Simpson consacre une bonne partie de son ouvrage à l’étude des thèmes interreliés des « discours » et des « publics », envisagés selon de nombreux points de vue différents, dont ceux de la mondialisation, de la stratégie et de l’État libéral, des dimensions éthiques de la guerre moderne et des niveaux de stratégie. De fait, son livre se veut moins un traité sur la conduite de la guerre qu’un examen abstrait de la façon de distinguer les moyens et les effets de la guerre moderne. Simpson appuie son argumentation en partie sur sa propre expérience et sa propre compréhension de la campagne menée en Afghanistan, de même que sur d’autres campagnes. Il s’inspire surtout de Bornéo et de Dhofar, mais fait aussi brièvement référence à quelques autres campagnes.

L’un des principaux arguments qu’avance Simpson est que les États libéraux modernes se méprennent souvent sur la nature de la guerre et que, ce faisant, ils ont amalgamé la guerre et l’action politique internationale. À son avis, la guerre est passée du concept de la politique par d’autres moyens de Clausewitz à celui de la politique internationale par d’autres moyens. Il résume son argument de la façon suivante :

La confusion des moyens et des effets se rattache directement à l’interprétation du postulat de Clausewitz selon lequel la guerre est la continuation de la politique par d’autres moyens. Une interprétation étroite de cette affirmation réduit l’usage réel de la force à un « instrument » que la guerre fournit à l’exercice de la politique. Toutefois, la guerre proprement dite, comme structure interprétative qui donne son sens à la force employée, est également un instrument. Un stratège qui n’a pas assimilé cette réalité assortit un « message » à un moyen déterminé. Cette confusion des moyens et des effets est indissociable de la conception de la guerre comme une structure unique et fixe dans laquelle les actions des forces armées seront interprétées en fonction de leur importance militaire. [TCO]

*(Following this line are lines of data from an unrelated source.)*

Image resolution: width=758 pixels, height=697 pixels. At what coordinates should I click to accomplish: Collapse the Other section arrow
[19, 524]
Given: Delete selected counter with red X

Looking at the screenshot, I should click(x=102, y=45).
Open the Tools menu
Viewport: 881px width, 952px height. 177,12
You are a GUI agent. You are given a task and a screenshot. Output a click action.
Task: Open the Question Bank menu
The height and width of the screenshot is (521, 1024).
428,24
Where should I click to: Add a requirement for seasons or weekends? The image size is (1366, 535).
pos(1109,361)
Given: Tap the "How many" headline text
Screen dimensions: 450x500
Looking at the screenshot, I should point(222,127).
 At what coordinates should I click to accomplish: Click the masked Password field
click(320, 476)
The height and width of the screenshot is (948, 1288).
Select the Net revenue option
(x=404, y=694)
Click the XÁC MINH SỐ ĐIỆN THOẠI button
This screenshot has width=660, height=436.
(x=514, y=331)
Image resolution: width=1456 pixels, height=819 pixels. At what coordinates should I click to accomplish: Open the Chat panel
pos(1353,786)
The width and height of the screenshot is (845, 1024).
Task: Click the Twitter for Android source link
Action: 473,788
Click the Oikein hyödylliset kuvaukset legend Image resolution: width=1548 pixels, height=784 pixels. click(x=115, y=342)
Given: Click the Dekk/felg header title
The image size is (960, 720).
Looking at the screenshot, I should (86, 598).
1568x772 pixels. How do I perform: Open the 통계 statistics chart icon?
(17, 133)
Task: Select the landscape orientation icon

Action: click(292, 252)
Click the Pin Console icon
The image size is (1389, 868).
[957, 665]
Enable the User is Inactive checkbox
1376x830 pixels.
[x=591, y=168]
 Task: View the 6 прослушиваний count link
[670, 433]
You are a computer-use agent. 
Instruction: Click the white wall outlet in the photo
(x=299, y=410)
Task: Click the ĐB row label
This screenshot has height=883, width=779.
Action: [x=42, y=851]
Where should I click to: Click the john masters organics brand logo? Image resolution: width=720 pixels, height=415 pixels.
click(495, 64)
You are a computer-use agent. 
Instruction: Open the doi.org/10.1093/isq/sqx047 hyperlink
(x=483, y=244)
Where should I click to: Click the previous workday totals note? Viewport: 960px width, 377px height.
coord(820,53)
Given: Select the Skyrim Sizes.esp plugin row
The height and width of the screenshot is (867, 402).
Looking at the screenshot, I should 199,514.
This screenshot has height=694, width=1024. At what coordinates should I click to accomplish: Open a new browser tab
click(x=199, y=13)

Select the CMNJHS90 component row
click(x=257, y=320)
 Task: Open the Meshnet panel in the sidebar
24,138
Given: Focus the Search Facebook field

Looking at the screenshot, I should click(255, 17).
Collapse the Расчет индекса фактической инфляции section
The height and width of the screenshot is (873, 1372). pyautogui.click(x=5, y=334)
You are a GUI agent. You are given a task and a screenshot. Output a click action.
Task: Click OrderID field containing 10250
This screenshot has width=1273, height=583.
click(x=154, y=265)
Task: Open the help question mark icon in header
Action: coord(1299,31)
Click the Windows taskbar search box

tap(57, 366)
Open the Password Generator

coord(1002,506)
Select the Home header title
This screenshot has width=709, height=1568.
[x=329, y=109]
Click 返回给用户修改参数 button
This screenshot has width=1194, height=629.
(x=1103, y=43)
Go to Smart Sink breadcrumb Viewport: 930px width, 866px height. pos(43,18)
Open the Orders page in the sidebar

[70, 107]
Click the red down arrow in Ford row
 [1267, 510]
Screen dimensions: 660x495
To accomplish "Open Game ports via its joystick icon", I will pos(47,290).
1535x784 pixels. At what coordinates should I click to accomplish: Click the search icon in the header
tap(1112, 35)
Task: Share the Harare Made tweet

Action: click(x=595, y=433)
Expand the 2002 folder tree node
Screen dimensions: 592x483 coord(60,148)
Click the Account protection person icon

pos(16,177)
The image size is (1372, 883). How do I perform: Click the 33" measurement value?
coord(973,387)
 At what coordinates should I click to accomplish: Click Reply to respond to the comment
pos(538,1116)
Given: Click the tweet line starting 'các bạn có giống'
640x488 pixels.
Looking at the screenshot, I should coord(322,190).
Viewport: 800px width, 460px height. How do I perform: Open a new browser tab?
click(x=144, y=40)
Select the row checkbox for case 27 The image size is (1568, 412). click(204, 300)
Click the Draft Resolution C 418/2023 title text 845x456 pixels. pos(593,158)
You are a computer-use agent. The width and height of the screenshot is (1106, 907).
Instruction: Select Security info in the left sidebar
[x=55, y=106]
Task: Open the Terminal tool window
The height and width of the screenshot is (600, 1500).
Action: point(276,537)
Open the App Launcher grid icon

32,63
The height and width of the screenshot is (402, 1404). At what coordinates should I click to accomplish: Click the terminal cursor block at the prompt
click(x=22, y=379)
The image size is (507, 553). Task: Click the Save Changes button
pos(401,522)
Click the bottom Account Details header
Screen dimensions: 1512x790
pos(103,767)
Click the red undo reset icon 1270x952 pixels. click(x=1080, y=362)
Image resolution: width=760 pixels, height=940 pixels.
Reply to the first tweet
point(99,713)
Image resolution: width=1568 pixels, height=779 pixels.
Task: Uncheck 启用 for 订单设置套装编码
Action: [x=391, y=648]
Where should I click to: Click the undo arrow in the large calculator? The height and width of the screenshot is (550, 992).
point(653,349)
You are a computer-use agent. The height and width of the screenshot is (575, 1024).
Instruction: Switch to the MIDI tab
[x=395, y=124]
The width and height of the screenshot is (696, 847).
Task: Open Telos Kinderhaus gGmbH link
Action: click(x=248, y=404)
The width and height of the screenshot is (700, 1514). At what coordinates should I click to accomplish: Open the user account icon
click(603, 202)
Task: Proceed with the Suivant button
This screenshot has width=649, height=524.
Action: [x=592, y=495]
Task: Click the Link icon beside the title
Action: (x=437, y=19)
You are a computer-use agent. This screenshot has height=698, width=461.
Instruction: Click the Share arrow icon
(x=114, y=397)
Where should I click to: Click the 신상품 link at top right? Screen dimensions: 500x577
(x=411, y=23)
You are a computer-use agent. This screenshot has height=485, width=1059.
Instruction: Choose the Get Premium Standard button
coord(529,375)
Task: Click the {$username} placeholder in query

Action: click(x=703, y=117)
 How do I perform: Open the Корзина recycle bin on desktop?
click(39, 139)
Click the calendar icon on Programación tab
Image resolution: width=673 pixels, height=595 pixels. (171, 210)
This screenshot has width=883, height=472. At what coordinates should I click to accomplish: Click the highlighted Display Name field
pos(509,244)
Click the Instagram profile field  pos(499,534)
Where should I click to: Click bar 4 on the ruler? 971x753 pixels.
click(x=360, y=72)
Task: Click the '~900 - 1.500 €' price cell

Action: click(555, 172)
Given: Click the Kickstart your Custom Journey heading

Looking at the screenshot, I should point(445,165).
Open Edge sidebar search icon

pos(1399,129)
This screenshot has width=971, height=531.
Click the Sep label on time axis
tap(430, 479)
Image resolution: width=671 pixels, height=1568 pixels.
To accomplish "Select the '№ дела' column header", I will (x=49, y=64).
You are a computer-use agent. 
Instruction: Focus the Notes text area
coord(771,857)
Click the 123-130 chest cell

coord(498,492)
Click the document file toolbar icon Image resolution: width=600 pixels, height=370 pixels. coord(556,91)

D’aucuns diront que cette insistance sur une analyse plus fine de la fin et des moyens n’a rien de très nouveau. Après tout, l’idée bien établie de vaincre une insurrection « en gagnant le cœur et l’esprit » du peuple plutôt qu’en « infligeant des pertes » comprenait déjà en elle cette notion, et le concept de la complexité de la guerre n’est assurément pas original. Depuis la nuit des temps, les États membres d’une coalition ont toujours combattu pour des motifs fort distincts et mené la guerre avec des visées radicalement différentes. De même, dans les conflits inter-sociétaux complexes, les groupes et les classes perçoivent les motivations, la conduite et les conséquences de la guerre de façons très différentes. En revanche, l’ouvrage est original et utile parce que Simpson y brosse un portrait exhaustif des conceptions, des répercussions et de l’utilité de la guerre, puis fait valoir avec éloquence la pertinence d’approfondir notre réflexion sur les conflits et sur la façon d’exprimer les actions et les messages concernant la guerre. Il prétend que les sociétés occidentales n’ont pas réfléchi assez sérieusement à propos de l’usage de la force dans la conduite de la politique internationale, et que les démocraties libérales ne font pas la distinction entre la guerre interétatique ou « clausewitzienne » et la guerre d’insurrection moderne.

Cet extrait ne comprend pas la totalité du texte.